Категории всегда объективны по содержанию, но субъективны по форме, независимо от того, обобщенным представлением о чем они являются (то ли представлением о творчестве как таковом, то ли представлением об объективном «свойстве» красоты). Скажем, категория «мышление» так же объективна по содержанию, как и категория «бытие», хотя первое само по себе есть субъективное, а второе – объективное. Для категории совершенно безразлично, ступенью, моментом истины чего она является.

13

Для онтологизма эта мысль остается совершенно непонятной. Для него чувственное есть именно эта от века данная и «всегда равная себе вещь», о которой можно сказать только то, что она ощущается, воспринимается или, с другой стороны, что она имеет свойства, позволяющие ее воспринимать.

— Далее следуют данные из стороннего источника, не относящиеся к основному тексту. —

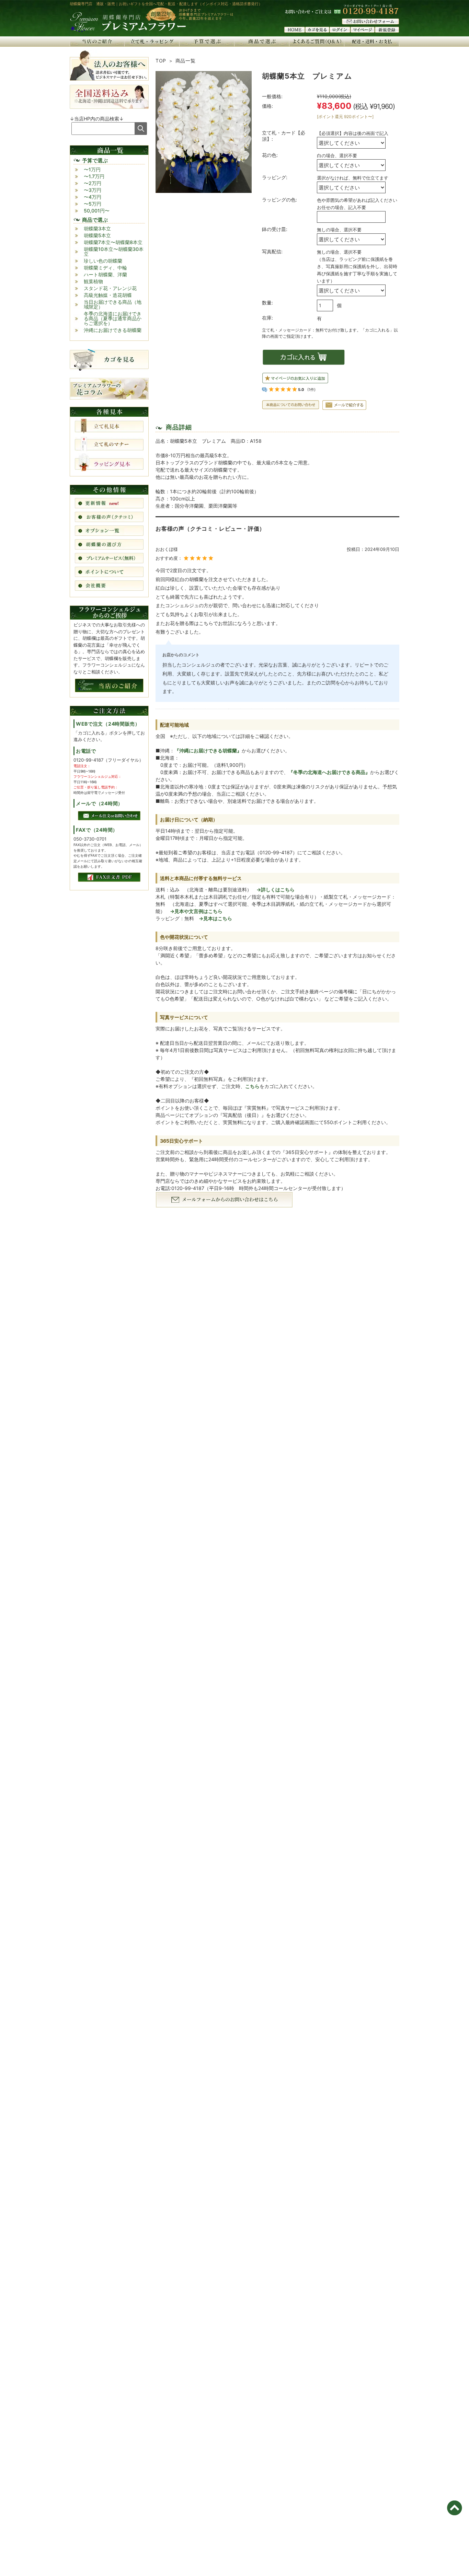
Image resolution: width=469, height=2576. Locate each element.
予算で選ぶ (95, 160)
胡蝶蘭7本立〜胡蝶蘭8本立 (113, 242)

Сказать же, что чувственное есть процесс, к тому же не просто природного, но и общественно-исторического порядка, – значит сразу же побудить онтологизм к постановке вопроса о независимости существования чувственного от самих чувств, т.е. о его объективности.

Безусловно, чувственное – объективно. Но объективно не только тем, что дается ощущению и восприятию, а прежде всего тем, что оно само есть практика, исторически изменяющаяся предметность, независимость существования которой доказывается именно этим изменением ее всей деятельностью людей.

14

Нельзя сказать, что этим Гегель вульгаризировал чувственность человека или допускал ошибку, отдавая ее в таком виде на рассмотрение психологии и физиологии. В отличие от старых материалистов он гораздо глубже понимал смысл ее исторического развития. Ведь, по Гегелю, и сам «дух» – общественный субъект – формировался только по мере того, как индивидуальное сознание «возвышало» себя к «духу», т.е. обогащало себя всей реальной культурой человечества. Только в таком виде чувственное сознание могло стать предметом рассмотрения эстетики и философии. В противном случае – и Гегель здесь, безусловно, прав – речь может идти лишь о сугубо физиологических процессах человека, что, естественно, должно быть отнесено к сфере компетенции физиологии.

15

Конечно, мысли об общечеловеческом в человеке по-своему оправданы; придет время, когда по-другому не надо будет характеризовать человека. Но до тех пор, пока в мире существуют не просто люди, а люди, принадлежащие к определенным классам, партиям, абстрактные рассуждения об общечеловечности человека будут сознательным или бессознательным отступлением от действительного, живого, существующего человека.

16

Безусловно, Гегель, исходя из непосредственности развития человеческого духа, имел все основания назвать это развитие феноменологическим, а саму науку о нем – феноменологией. Однако этой непосредственности хватило ровно настолько, насколько должна была появиться собственная логика Гегеля. Отныне вся непосредственность такого развития превращается в чисто мыслительный акт и исчерпывается в действии одного самосознания, постигающего гегелевскую «Логику».

17

Так, вся немецкая классическая философия была, по сути, теоретическим отблеском величия французской буржуазной революции, ее «повторением» в сознании.

18

Даже понятие «произведение искусства» в строгом смысле слов указывает не столько на существительное, сколько на глагол, на живой процесс. «Производить» (творить, делать) искусство, очевидно, означает ближайшим образом воспроизводить определенного рода отношение, видение мира, как переживание человека.